2015 is upon us. Are you like most people and make resolutions? It can seem overwhelming when you look at all the things you want to change about yourself over the next year. But most people give up on their resolutions by midway through the year—some even as early as the end of January. This often causes anxiety and frustration. So, how can you stop yourself from getting stuck in that awful place?
- Remember New Year’s is ato time reflect on your behavior during the previous year and promise to make lifestyle changes, not sweeping character changes.
- Lynn Bufka, psychologist says, “Setting small, attainable goals throughout the year, instead of a singular, overwhelming goal on January 1 can help you reach whatever it is you strive for. Remember, it is not the extent of the change that matters, but rather the act of recognizing that lifestyle change is important and working toward it, one step at a time.” (APA.org)
- Make your goals realistic, so you will have a greater chance to keep your resolutions throughout the year.

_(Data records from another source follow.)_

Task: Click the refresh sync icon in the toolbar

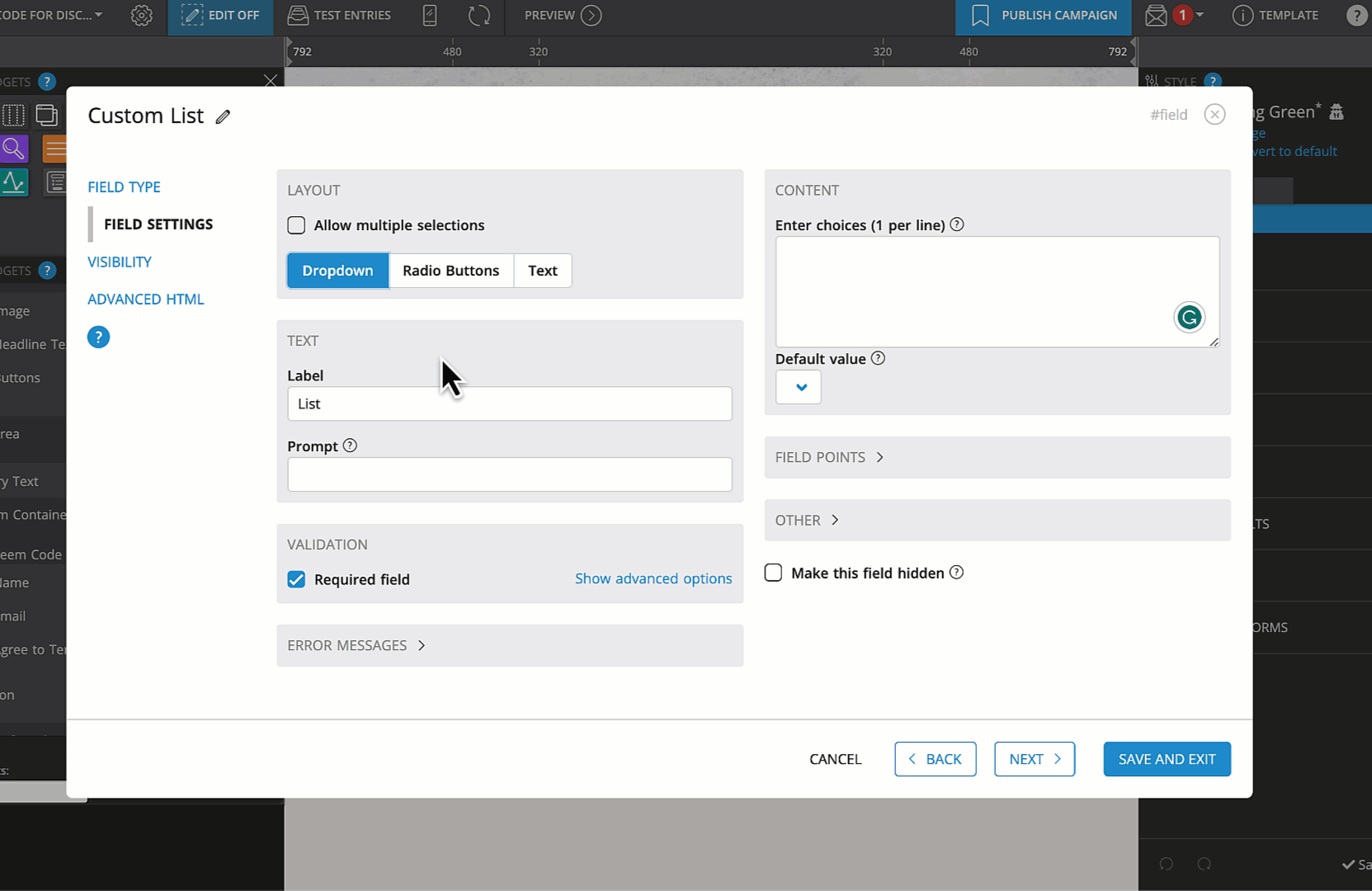Action: 479,15
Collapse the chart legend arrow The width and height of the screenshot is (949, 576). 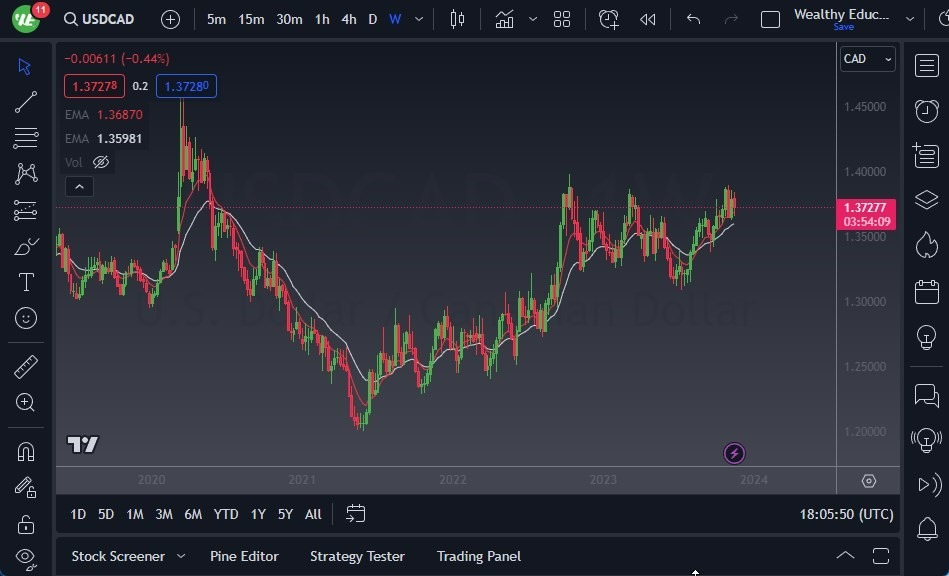coord(79,186)
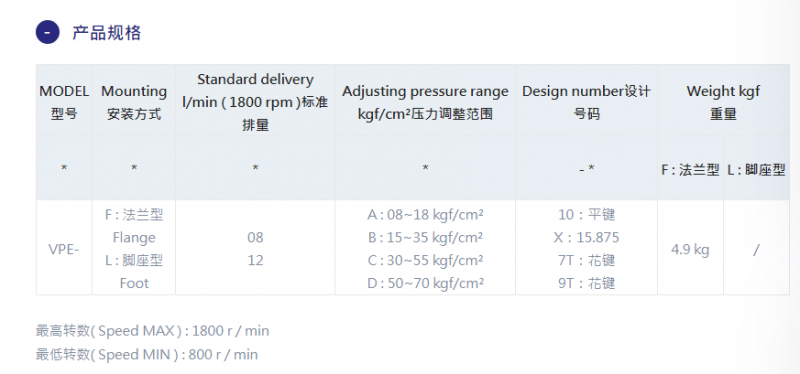The height and width of the screenshot is (374, 800).
Task: Collapse the 产品规格 section via minus icon
Action: (47, 32)
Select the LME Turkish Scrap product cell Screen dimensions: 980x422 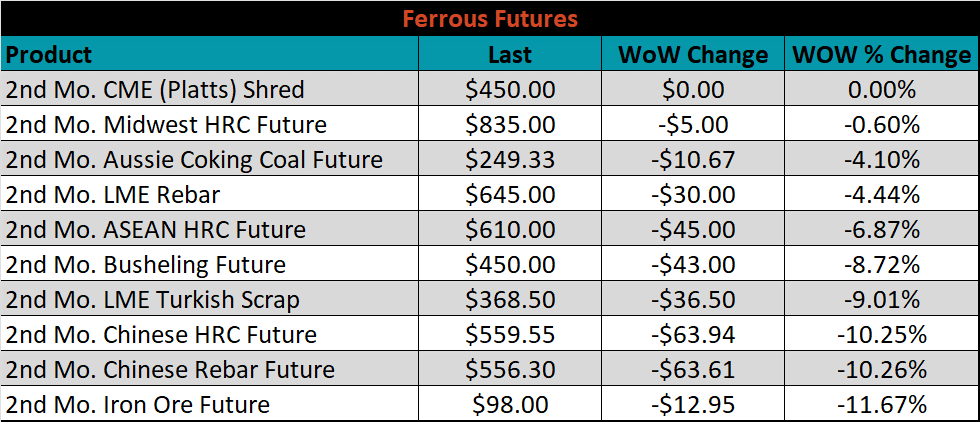pyautogui.click(x=210, y=298)
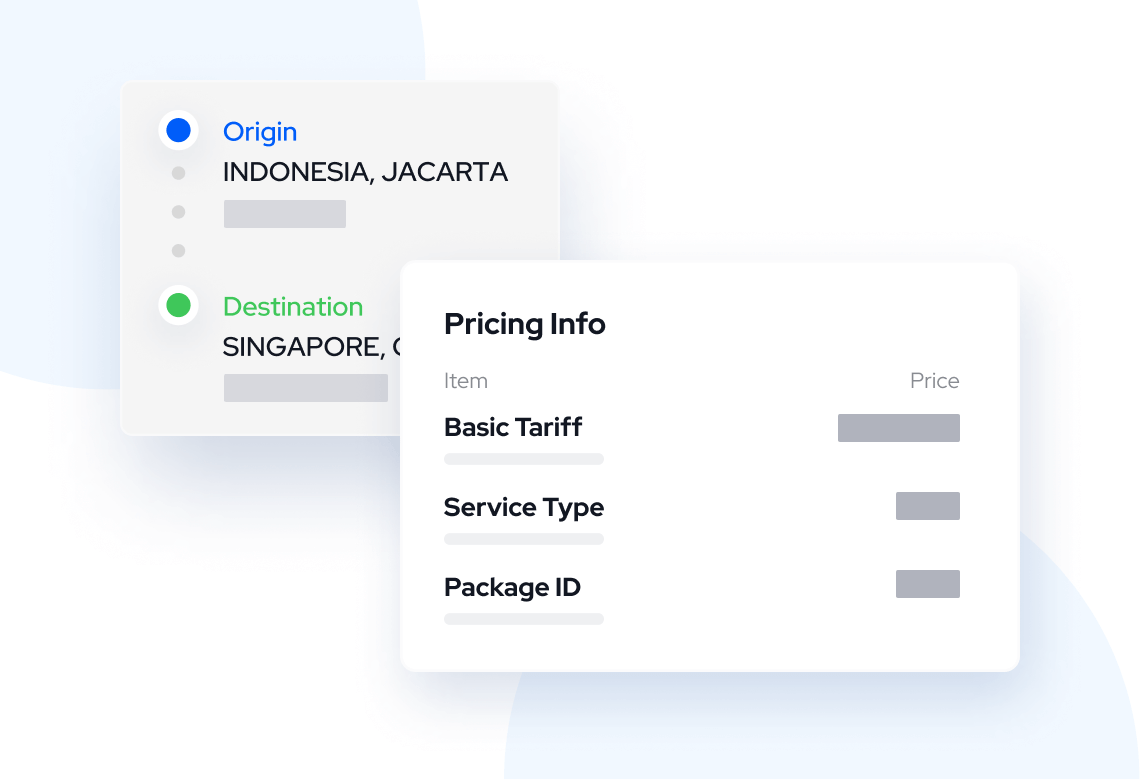Viewport: 1140px width, 780px height.
Task: Click the Pricing Info heading
Action: pos(524,324)
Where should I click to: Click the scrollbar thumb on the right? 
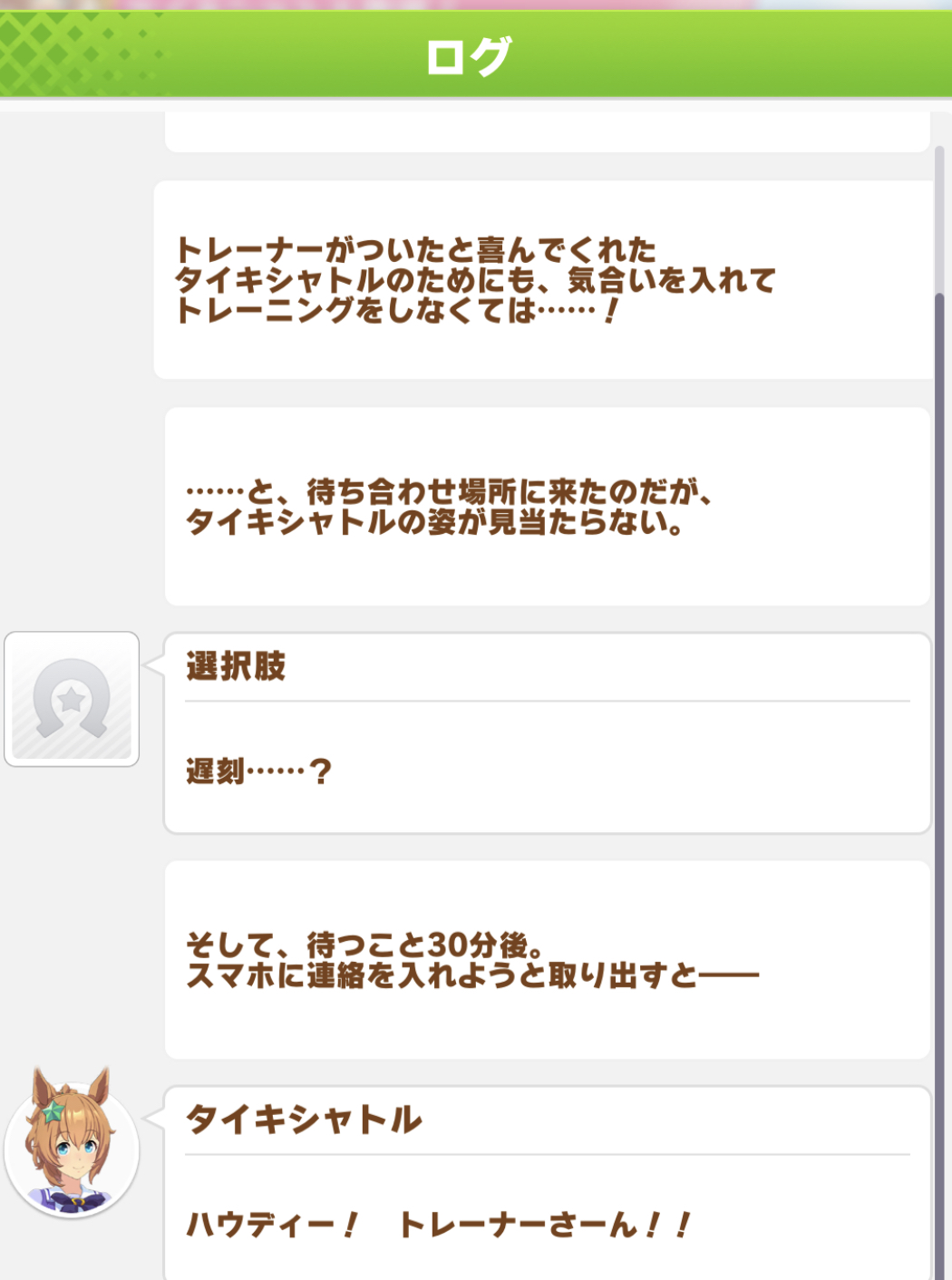tap(939, 725)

- Make resolutions that you think you can keep. If you want to exercise more, start by scheduling 3 or 4 days at the gym, instead of 7.
- Change one behavior at a time. Just like Rome, bad behaviors weren’t built in a day—they developed over time. Therefore, replacing bad behaviors with good ones will take time. Work towards changing one behavior at a time instead of reassessing your entire life.
- Share your resolutions with family and friends. Then talk about your progress with those people. If you can, join a group that has similar goals in mind. Sharing your struggles and successes with someone makes it easier to complete your resolutions and less intimidating than facing them alone.
- Don’t beat yourself up. If you make mistakes and lapse during your resolution journey, that is okay and normal. No one is perfect. Don’t give up on your goal or yourself if you make a small error. Everyone has up and downs. Instead of staying down on yourself, resolve to recover from your mistake and get yourself back on track.
- Ask for help. Accept help. Asking for help is not a sign of weakness. Accepting help from your loved ones will strengthen your resolve and will help you manage any anxiety you may feel while working toward your resolution. If it’s something really big, you may want to find a professional in your area to talk to. Sometimes it’s good to have a non-partisan, third-party observer be available to listen to you whenever you need support. You can even check out websites like apa.org’s Help Center for further tips.
To all of you making and working towards resolutions in the upcoming twelve months, I wish you the best of luck for a happy and healthy 2015! And hoping all your made resolutions are kept resolutions, and you are happy with you. That’s the most important resolution you could make: to be a happier you!